Requirement 1 - In the text on yeast gene expression under acetic acid and copper stress, how many genes changed transcription levels when the Zbhaa1∆ deletion mutant was suddenly exposed to acetic acid stress?
Requirement 2 - Write a continuation of the text on yeast gene expression under acetic acid and copper stress, starting after its last sentence.

------ Extracted text

The most prominent GO term associated with the downregulated genes identified from Z. bailii IST302 exposure to copper stress is “Mitochondrion”. This term is associated with 31 genes, including 8 genes also related to the metabolism of amino acids and genes encoding mitochondrial ribosomal proteins (homologous to S. cerevisiae MRP13, MRPL23, RSM26, SWS2 and YML6) (Fig. 3b).
Transcriptional profiling of the early response of the deletion mutant Zbhaa1∆ to acetic acid- or copper- induced stress
Sudden exposure of the Zbhaa1∆ deletion mutant to acetic acid stress, compared with unstressed cells, led to the identification of alterations in the transcription levels of 56 genes, one of which found to be upregulated while 55 were downregulated (Supplementary Table S5). Some of these genes have putative S. cerevisiae homologues previously described as having a role in acetic acid tolerance mechanisms and regulated by Haa116. These include HSP26, HSP30, HSP42, HSP78, HSP104, YGP1, HRK1 and YRO216. Under the selected conditions, exposure of the Zbhaa1∆ deletion mutant to copper stress led to the identification of changes in the mRNA levels from a much larger number of genes (1301), when compared with the unstressed cells. Among these, 663 were found to have increased mRNA levels, while 638 exhibited decreased mRNA levels (Supplementary Tables S6 and S7). The CRS5 homologue is the sole gene from the DEGs whose homologue was previously described as being regulated by Cup2 upon copper stress20.

------------
------ Exercise data

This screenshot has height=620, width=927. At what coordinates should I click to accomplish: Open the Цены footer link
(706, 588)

------------
------ Exercise data

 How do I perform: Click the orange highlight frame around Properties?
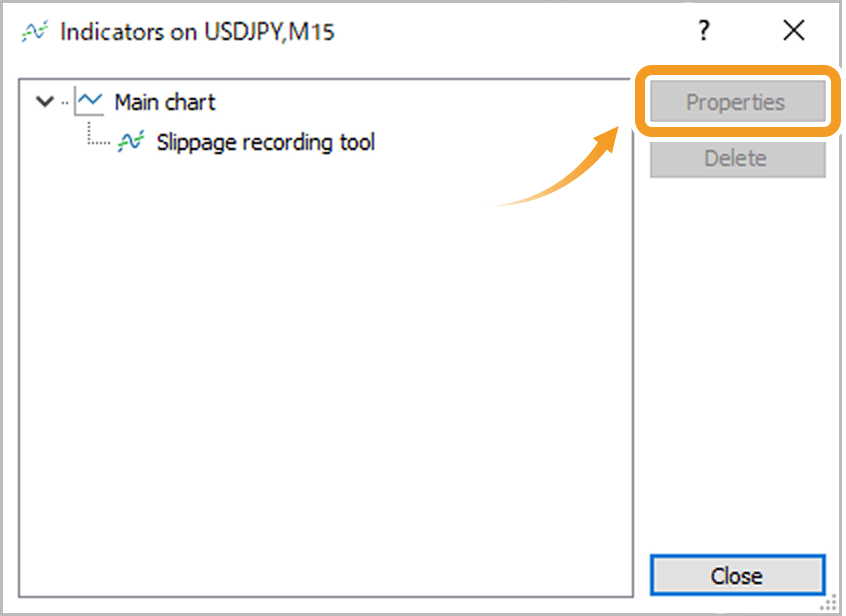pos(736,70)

------------

Answer 1 - 56 genes

Answer 2 -
Identification of the ZbHaa1-dependent genes transcriptionally activated upon acetic acid or copper exposure
The next step in the dataset analysis was the identification of the genes whose regulation is dependent on the expression of the ZbHaa1 transcription regulator, homologue of S. cerevisiae Haa1 transcription activator. These were selected based on the upregulated genes in the parental strain upon exposure to each stress relative to the control condition and, among these, the genes that were downregulated in the Zbhaa1∆ deletion mutant upon stress exposure relative to the parental strain exposed to the same stress (Fig. 4). Genes fulfilling these conditions are listed in Tables 1 and 2 for acetic acid or copper stress exposure, respectively.
Number of ZbHaa1-dependent genes activated in Z. bailii IST302 during exposure to acetic acid or copper stress. (a) Venn diagram depicting the number of upregulated genes (up arrow) in the parental strain, downregulated genes (down arrow) in the deletion mutant Zbhaa1∆ during exposure to acetic acid stress, and the common differently expressed genes (DEGs) between them (ZbHaa1-dependent genes). (b) Venn diagram depicting the number of upregulated genes (up arrow) in the parental strain, downregulated genes (down arrow) in the deletion mutant Zbhaa1∆ during exposure to copper stress, and the common DEGs between them (ZbHaa1-dependent genes).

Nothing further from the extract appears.